Back on subject, earlier today, I put together a chart, A. that you can find below. Basically it is a frequency chart showing how many different games we scored a total of 0-15 runs. The events column is 162 minus the times column to show the inverse, or how many times we scored more than that amount of runs. Pe shows this in percent form as the probability that we would score that many runs, and R/IP breaks this down to an inning x inning basis. Note, I did not include extra innings into my equations. Ultimately, this tell us, using 2008 data, the probabilty of scoring a certain level of runs per game.
That gives us the offensive side, but the one or two of you that are still here are scratching your heads saying, "Well I thought this was about pitchers, you liar." Well this is where it gets fun. I have also gone through and collected Earned Runs, and Innings Pitched for Kazmir, Garza, Shields, and Sonnanstine on a start x start basis. From here a R/IP column is easily created. In fact if you go HERE you can follow along without cluttering up this limited workspace. Now using Chart A. below we can look at certain thresholds of Runs Allowed vs. Runs Scored per inning. For example, Kaz allowed 0 runs seven times last year. Meanwhile, we scored more than 0 runs 95.7% of the time or 155 times. This means that for those 7 goose eggs that Kaz put up he should have received roughly 6.7 Est. Wins. We can do this for each threshold until we reach a point where you get to a start where there is no statistical possibility we could have won the game. In this case it is the start where Kaz gave up 9 runs in 3 innings, incidentally, I was at this game and it was the worst experience of my life. He allowed 3 R/IP. The most we scored in a game all year was 1.67 R/IP. Therefore we can now total all of our Est. Wins to reach the figure you saw on the front page, or 13.93 wins. That is how many Scott Kazmir should have won based on his performance, normalizing our rate of scoring.

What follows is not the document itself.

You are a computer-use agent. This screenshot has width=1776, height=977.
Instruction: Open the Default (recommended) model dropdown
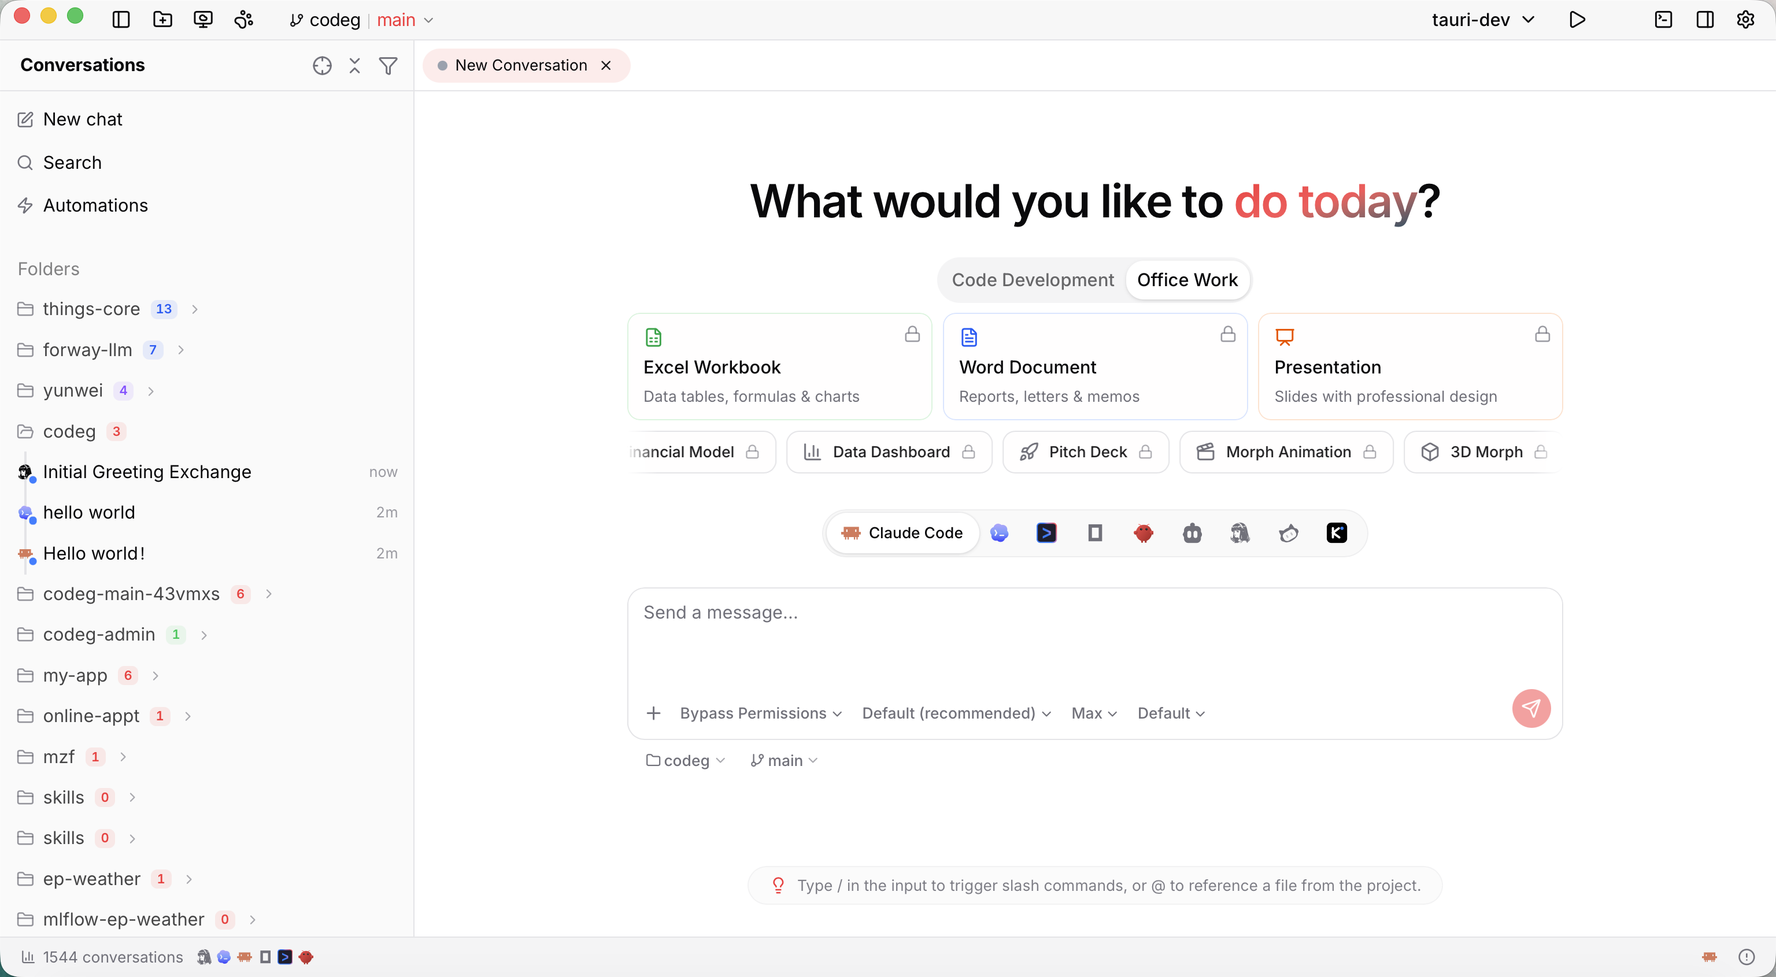956,713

I have done this for all the pitchers if you were smart enough to click on that link that said HERE, try that one, if you feel up to it. Basically, this gives you yet another way to value pitchers. It is also handy, because it shows the value of someone that is in and out of a lineup compared with a guy that is a steady performer. I plan to work on this for the rest of the AL East tonight so if you liked this I will be attempting to post that sometime tomorrow.
BIG UPS TO BASEBALL-REFERENCE.COM
|
|||||||||||||||||||||||||||||||||||||||||||||||||||||||||||||||||||||||||||||||||||||||||||
20 comments
|
0 recs |
Do you like this story?
Comments
E-Jax?
Check out my blog on (mostly ColdFusion, but some PHP) web development at kericr.wordpress.com
I have Texas done and just finished Toronto so I guess I can throw him in.

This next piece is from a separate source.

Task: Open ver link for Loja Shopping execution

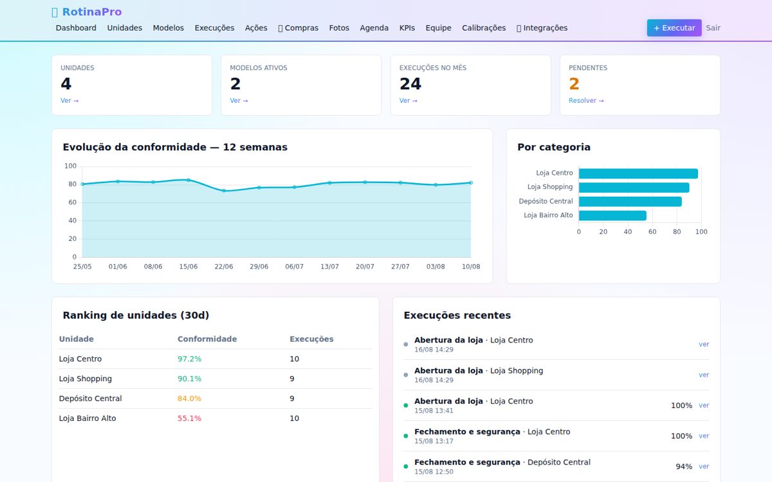Action: click(x=704, y=375)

Do what you love to do and give it your very best. Whether it's business or baseball, or the theater, or any field. If you don't love what you're doing and you can't give it your best, get out of it. Life is too short. You'll be an old man before you know it.
-Al Lopez
by Sandy Kazmir on Mar 20, 2009 8:14 PM EDT up reply actions
He's in and it's about what you'd expect
Some very good, and some piss poor. With the Rays offense and Edwin on the hill, they had a 38% chance of winning the game. That would be the lowest figure in the chart so far
Do what you love to do and give it your very best. Whether it's business or baseball, or the theater, or any field. If you don't love what you're doing and you can't give it your best, get out of it. Life is too short. You'll be an old man before you know it.
-Al Lopez
by Sandy Kazmir on Mar 20, 2009 8:41 PM EDT up reply actions
Overall this is really impressive.
The Jackson comparison is a really fun little s&g thing that gives some good insight as to exactly how much worse he was then the other four starters. Hammel has a lot to live up to, I’m certainly hoping he’s not up for this particular challenge.
Check out my blog on (mostly ColdFusion, but some PHP) web development at kericr.wordpress.com
Thanks
I’m just glad someone else can make sense of it, wait til you see the O’s if you think Edwin is funny.
Do what you love to do and give it your very best. Whether it's business or baseball, or the theater, or any field. If you don't love what you're doing and you can't give it your best, get out of it. Life is too short. You'll be an old man before you know it.
-Al Lopez
by Sandy Kazmir on Mar 20, 2009 9:54 PM EDT up reply actions
I guess my follow-up question would be:
How different does this look with a game-by-game FIP instead of ERA? I would say tRA as well,but that’s a ton of work, FIP is basically three data points.
by R.J. Anderson on Mar 20, 2009 10:05 PM EDT up reply actions
This is Earned Runs and Innings pitched by game
I’m sure FIP could easily be put in. I’m just cherry picking my data and entering it in, but I could do the same with the FIP components after I finish up the AL East to see how that looks.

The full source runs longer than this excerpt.